Last December, researchers at American University and the Center for Digital Democracy doubled down on that concern with a study that found a “weak and fragmented health-privacy regulatory system” does not have adequate federal laws to keep personal health information safe in wearables.
“In contrast to the European Union, where privacy is encoded in law as a fundamental right and where robust data protection laws have been enacted, privacy regulation in the U.S. is sectorial, with separate laws for different types of information, users, and situations, such as financial, student, or medical privacy,” the researchers explained. “Overall, U.S. privacy laws governing health information are limited and fragmented, with significant gaps in coverage.”
In response to those concerns, the ONC did update its MPN template. Recognizing that the original MPN was created in 2011, with help from the Federal Trade Commission, to focus on personal health records, the agency revised the guidelines last December, following a request for public comment that drew more than a dozen suggestions.
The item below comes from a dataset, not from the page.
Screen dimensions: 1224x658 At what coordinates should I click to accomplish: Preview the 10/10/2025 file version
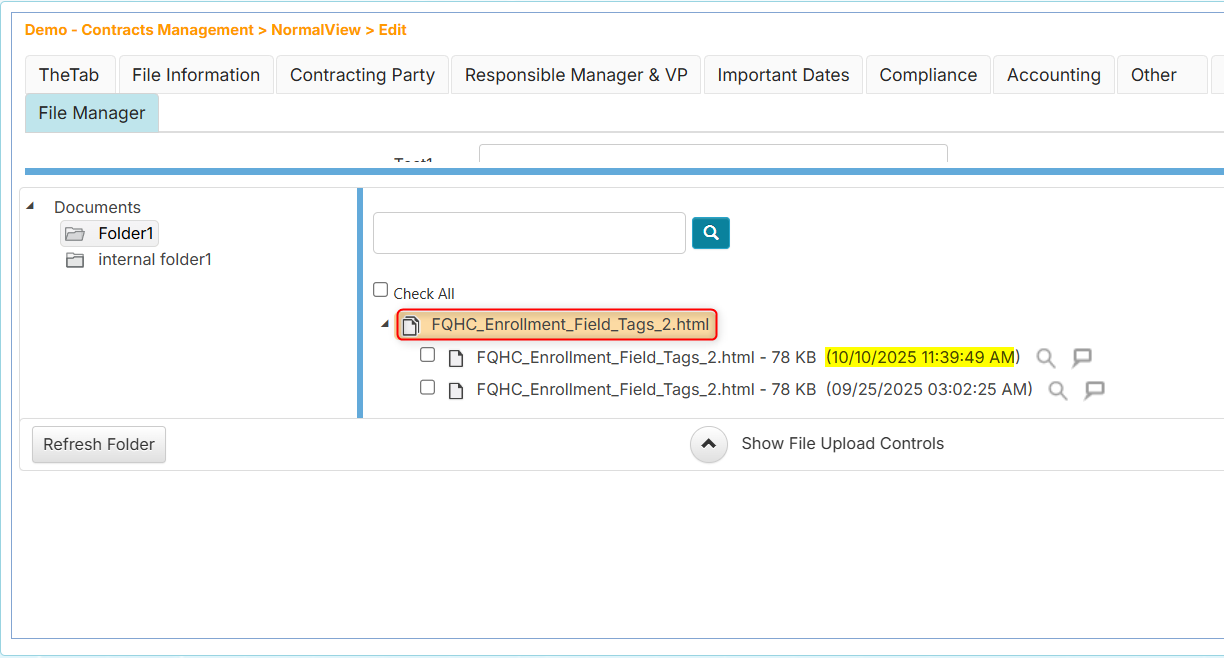pos(1046,357)

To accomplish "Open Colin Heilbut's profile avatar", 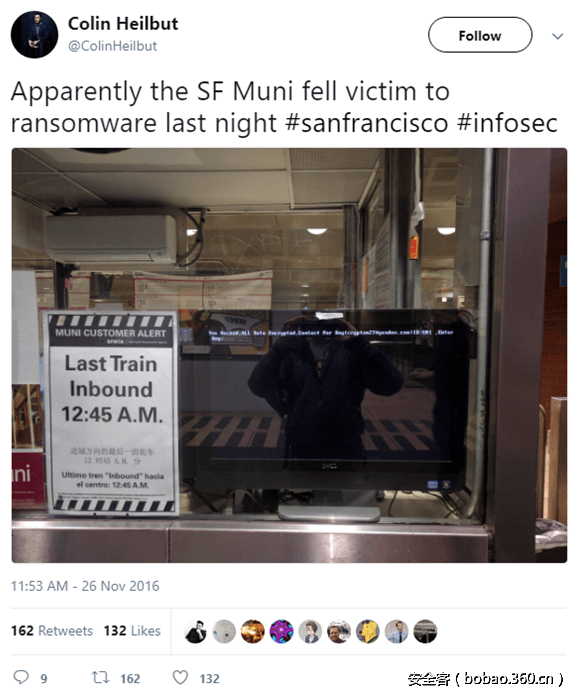I will tap(34, 35).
While regulators are feeling the heat for their struggles to regulate, several studies are also putting pressure on the mHealth industry, which in the past has been likened to the “Wild Wild West.”
“Given that some health and fitness apps can access sensitive, physiological data collected by sensors on a mobile phone, wearable or other device, their below-average performance is both unexpected and troubling,” the report states.
Other research indicates healthcare providers are moving so fast to adopt mHealth platforms that they, too, are neglecting privacy and security – and that could be hurting their efforts to attract new business and keep the patients they have.
Slightly less than half of the healthcare providers surveyed by device management company Jamf in December 2016 said they don’t have full control over the apps installed on their network, and 27 percent say they’re not fully confident in their mobile device management platform.
Providers are moving so quickly to embrace an mHealth platform that they’re not spending enough time and effort on privacy and security (the Jamf survey found that only 22 percent of the IT budget is spent on security). In fact, previous studies have found that health systems spend far more money on developing apps than they do on securing them, even as they know the risks.
“Mobile apps are often used by organizations to help keep customers ‘sticky,’ yet in the rush to bring new apps to market, organizations tend to overlook critical security measures that are proving crucial to consumer loyalty,” Patrick Kehoe, former CMO of Arxan Technologies, said in March, when that company’s survey found that 90 percent of healthcare executives feel their apps are “adequately secure,” while 86 percent of the most popular mHealth apps used by providers aren’t safe.
“Our research … demonstrates that mobile app security is an important element in customer retention,” he said. “Baking in robust mobile app security is not only a smart technology investment to keep the bad guys out, but also a smart business investment to help organizations differentiate from the competition and to achieve customer loyalty based on trust.”